Your goal: Report how many lines contain the word "Open" in the listing that follows. Give nothing besides the number.

[[ Recorded information, beginning ]]

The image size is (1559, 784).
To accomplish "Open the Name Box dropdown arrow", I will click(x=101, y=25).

[[ Recorded information, end ]]
[[ Recorded information, beginning ]]

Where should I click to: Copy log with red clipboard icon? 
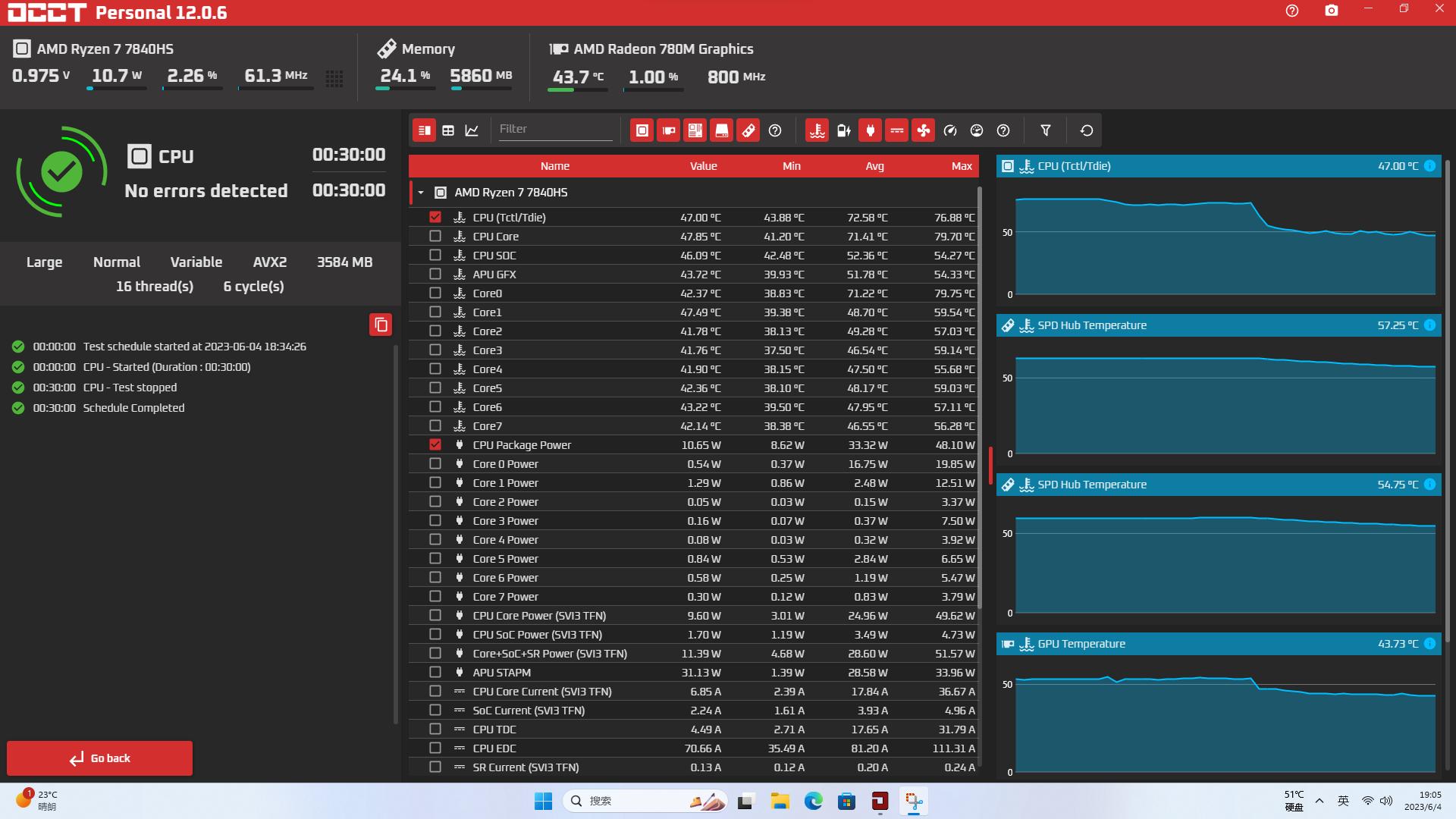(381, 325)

[[ Recorded information, end ]]
[[ Recorded information, beginning ]]

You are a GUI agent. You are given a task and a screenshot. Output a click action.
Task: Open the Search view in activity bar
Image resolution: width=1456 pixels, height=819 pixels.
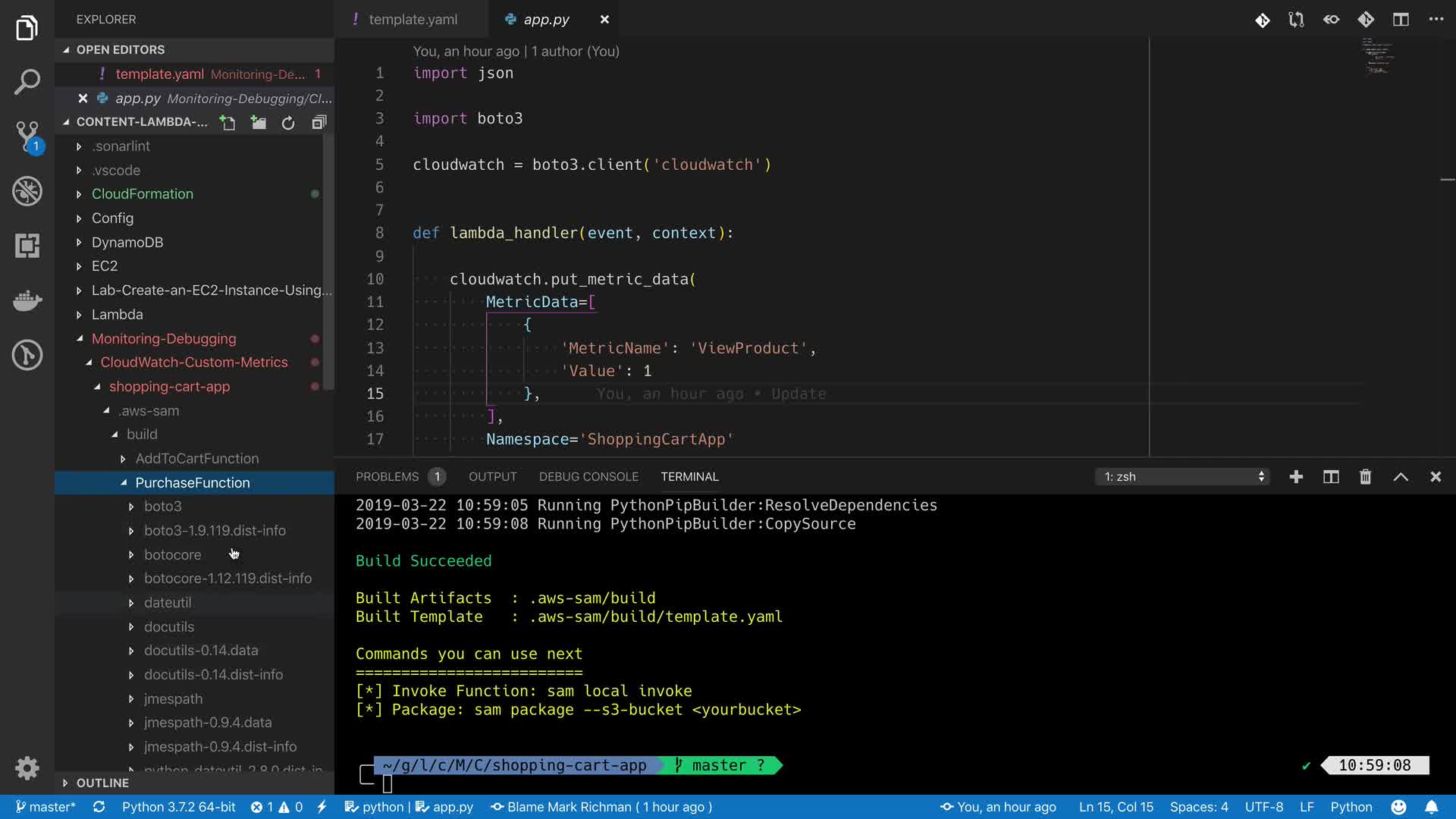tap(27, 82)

[[ Recorded information, end ]]

Answer area: 2